··· INPUT ···

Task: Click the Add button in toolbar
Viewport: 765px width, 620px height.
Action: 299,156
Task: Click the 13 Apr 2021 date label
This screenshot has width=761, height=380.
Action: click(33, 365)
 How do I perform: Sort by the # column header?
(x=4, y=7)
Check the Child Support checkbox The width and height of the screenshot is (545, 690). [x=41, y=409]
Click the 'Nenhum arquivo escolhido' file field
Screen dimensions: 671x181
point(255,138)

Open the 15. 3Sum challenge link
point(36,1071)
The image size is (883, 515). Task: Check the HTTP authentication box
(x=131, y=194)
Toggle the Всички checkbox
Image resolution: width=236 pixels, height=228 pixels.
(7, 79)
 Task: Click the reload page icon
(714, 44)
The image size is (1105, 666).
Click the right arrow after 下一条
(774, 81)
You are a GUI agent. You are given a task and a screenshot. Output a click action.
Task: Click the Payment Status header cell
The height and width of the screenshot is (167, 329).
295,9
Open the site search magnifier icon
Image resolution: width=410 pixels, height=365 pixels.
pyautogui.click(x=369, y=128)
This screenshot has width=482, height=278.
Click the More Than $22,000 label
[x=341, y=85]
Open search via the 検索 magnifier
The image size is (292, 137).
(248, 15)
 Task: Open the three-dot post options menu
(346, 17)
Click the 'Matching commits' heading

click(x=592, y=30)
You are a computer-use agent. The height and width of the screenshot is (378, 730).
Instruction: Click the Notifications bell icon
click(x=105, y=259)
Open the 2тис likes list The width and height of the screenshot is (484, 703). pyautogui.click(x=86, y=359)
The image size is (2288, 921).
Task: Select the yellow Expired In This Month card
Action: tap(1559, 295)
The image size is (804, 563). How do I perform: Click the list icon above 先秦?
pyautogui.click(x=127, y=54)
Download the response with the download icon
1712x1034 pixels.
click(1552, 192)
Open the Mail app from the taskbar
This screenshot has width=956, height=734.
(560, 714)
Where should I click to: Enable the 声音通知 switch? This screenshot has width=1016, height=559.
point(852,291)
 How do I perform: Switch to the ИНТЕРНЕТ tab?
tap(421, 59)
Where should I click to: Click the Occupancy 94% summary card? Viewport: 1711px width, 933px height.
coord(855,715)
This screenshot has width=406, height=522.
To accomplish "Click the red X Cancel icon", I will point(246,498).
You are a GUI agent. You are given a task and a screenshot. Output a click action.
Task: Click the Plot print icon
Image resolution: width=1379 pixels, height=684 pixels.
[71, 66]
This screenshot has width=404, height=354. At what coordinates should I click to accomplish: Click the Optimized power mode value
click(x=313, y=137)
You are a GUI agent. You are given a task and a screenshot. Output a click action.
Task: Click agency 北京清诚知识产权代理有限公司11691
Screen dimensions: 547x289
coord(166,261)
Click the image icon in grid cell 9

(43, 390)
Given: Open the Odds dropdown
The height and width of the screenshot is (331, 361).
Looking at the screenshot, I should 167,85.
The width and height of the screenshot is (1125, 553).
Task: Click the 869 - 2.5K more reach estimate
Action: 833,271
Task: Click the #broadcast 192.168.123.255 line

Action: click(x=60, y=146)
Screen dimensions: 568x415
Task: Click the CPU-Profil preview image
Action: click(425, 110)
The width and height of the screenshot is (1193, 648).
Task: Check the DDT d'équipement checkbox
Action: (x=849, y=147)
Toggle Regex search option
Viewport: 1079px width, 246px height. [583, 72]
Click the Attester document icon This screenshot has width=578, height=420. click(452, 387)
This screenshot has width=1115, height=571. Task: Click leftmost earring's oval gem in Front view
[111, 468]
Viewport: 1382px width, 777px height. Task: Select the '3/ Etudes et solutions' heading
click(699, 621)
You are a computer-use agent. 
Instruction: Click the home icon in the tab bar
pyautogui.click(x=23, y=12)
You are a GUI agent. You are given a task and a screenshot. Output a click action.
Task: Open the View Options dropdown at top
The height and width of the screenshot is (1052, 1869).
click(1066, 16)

···

• **WHAT IS REQUIRED**: Take the part of the entries that opens with the line containing "You are a computer-use agent. The" and closes with the line containing "Action: 833,271". Swap "Notifications" for "Alerts" and give back only those lines, otherwise unchanged.

• **FINAL RESULT**:
You are a computer-use agent. The height and width of the screenshot is (378, 730).
Instruction: Click the Alerts bell icon
click(x=105, y=259)
Open the 2тис likes list The width and height of the screenshot is (484, 703). pyautogui.click(x=86, y=359)
The image size is (2288, 921).
Task: Select the yellow Expired In This Month card
Action: tap(1559, 295)
The image size is (804, 563). How do I perform: Click the list icon above 先秦?
pyautogui.click(x=127, y=54)
Download the response with the download icon
1712x1034 pixels.
click(1552, 192)
Open the Mail app from the taskbar
This screenshot has width=956, height=734.
(560, 714)
Where should I click to: Enable the 声音通知 switch? This screenshot has width=1016, height=559.
point(852,291)
 How do I perform: Switch to the ИНТЕРНЕТ tab?
tap(421, 59)
Where should I click to: Click the Occupancy 94% summary card? Viewport: 1711px width, 933px height.
coord(855,715)
This screenshot has width=406, height=522.
To accomplish "Click the red X Cancel icon", I will point(246,498).
You are a GUI agent. You are given a task and a screenshot. Output a click action.
Task: Click the Plot print icon
Image resolution: width=1379 pixels, height=684 pixels.
[71, 66]
This screenshot has width=404, height=354. At what coordinates should I click to accomplish: Click the Optimized power mode value
click(x=313, y=137)
You are a GUI agent. You are given a task and a screenshot. Output a click action.
Task: Click agency 北京清诚知识产权代理有限公司11691
Screen dimensions: 547x289
coord(166,261)
Click the image icon in grid cell 9

(43, 390)
Given: Open the Odds dropdown
The height and width of the screenshot is (331, 361).
Looking at the screenshot, I should 167,85.
The width and height of the screenshot is (1125, 553).
Task: Click the 869 - 2.5K more reach estimate
Action: 833,271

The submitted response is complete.